***** INPUT FOR THIS TASK

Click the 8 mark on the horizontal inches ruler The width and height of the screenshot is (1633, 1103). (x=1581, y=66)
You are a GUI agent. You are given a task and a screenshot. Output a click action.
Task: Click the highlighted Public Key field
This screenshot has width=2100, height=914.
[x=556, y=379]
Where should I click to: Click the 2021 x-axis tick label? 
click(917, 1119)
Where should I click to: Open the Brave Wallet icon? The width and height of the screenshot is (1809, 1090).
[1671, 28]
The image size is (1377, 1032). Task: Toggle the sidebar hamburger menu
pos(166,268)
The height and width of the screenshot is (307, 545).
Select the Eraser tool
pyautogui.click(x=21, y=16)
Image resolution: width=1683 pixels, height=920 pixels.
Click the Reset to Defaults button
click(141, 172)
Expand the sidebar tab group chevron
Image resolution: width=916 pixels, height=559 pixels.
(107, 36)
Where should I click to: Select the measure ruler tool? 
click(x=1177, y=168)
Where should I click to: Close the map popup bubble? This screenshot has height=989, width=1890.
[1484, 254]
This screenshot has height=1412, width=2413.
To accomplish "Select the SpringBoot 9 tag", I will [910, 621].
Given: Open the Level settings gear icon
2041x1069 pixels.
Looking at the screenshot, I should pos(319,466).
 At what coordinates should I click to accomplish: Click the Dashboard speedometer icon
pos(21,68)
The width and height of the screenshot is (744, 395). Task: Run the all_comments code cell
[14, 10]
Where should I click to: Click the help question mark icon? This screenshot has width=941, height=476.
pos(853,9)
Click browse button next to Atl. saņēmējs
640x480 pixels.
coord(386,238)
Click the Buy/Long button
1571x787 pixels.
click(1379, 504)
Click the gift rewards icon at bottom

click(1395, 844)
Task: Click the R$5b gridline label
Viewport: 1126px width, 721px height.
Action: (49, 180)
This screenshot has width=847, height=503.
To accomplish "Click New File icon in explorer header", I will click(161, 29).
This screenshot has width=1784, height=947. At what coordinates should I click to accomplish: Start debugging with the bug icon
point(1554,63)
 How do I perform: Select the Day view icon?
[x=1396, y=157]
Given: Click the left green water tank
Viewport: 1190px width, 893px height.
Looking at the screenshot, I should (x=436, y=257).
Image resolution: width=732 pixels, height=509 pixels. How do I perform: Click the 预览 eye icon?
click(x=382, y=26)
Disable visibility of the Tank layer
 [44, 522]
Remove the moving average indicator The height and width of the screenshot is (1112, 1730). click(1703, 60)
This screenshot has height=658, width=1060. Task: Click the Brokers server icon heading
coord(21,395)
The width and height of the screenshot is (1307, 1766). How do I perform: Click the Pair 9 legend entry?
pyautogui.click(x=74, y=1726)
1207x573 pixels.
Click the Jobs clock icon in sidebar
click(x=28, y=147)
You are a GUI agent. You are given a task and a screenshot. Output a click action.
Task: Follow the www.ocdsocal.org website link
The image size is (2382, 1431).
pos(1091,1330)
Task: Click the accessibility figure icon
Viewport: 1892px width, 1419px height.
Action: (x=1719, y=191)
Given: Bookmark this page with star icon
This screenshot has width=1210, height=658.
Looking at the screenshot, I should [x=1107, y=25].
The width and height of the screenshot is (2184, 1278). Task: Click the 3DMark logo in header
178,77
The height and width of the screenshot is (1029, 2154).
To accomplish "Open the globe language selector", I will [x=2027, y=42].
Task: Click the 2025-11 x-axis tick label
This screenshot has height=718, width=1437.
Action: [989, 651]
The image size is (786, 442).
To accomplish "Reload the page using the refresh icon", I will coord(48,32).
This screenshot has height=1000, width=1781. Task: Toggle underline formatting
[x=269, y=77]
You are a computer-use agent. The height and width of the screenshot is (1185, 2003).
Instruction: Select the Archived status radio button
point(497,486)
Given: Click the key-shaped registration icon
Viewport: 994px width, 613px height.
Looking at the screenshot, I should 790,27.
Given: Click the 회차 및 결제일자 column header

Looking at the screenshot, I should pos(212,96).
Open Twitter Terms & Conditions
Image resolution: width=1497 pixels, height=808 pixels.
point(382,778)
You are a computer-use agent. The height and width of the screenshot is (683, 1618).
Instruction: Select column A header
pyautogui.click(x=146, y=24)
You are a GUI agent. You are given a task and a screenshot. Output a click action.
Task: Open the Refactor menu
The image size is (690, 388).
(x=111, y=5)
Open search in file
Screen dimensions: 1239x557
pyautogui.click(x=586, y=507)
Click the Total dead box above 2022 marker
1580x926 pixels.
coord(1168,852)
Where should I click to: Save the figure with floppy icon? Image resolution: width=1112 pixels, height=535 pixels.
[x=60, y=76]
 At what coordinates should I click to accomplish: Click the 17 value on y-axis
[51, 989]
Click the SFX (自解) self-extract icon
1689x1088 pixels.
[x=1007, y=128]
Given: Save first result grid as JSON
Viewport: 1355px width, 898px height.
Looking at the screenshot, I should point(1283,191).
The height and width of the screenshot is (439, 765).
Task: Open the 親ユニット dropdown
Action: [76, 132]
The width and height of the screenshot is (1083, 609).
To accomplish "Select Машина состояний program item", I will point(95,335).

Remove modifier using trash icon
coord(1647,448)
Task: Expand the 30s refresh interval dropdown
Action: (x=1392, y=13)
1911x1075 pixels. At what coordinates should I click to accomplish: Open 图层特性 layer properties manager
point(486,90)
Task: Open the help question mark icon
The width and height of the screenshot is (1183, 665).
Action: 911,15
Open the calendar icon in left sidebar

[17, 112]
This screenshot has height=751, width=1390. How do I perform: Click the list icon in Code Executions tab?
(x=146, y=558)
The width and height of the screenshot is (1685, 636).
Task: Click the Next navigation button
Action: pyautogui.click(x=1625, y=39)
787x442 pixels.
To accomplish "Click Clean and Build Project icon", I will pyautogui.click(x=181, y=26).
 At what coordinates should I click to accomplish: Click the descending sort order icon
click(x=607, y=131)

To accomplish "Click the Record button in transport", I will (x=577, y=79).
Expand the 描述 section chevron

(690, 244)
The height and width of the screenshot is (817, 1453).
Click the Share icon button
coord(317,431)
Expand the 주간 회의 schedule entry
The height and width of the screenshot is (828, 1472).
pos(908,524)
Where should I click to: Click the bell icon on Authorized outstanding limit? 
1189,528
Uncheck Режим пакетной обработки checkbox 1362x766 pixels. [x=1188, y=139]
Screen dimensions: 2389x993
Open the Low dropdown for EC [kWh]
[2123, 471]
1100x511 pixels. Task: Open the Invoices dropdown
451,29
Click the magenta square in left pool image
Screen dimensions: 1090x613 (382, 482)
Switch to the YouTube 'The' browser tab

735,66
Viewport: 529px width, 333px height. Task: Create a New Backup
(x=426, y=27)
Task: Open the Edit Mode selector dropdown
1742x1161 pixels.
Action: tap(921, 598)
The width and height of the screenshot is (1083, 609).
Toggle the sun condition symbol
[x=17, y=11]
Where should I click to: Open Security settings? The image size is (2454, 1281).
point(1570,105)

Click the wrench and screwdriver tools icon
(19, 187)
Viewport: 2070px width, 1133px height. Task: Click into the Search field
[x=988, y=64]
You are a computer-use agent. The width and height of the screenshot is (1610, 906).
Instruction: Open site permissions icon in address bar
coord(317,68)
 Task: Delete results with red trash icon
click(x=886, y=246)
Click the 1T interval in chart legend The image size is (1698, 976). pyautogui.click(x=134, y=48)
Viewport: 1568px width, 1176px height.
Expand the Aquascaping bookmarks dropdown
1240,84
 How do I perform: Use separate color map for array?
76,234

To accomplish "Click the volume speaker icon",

**********

Up to and including the line with "Task: Click the highlighted Public Key field", restate the records above word for word from the very first line.

# [WRITTEN ANSWER]
Click the 8 mark on the horizontal inches ruler The width and height of the screenshot is (1633, 1103). (x=1581, y=66)
You are a GUI agent. You are given a task and a screenshot. Output a click action.
Task: Click the highlighted Public Key field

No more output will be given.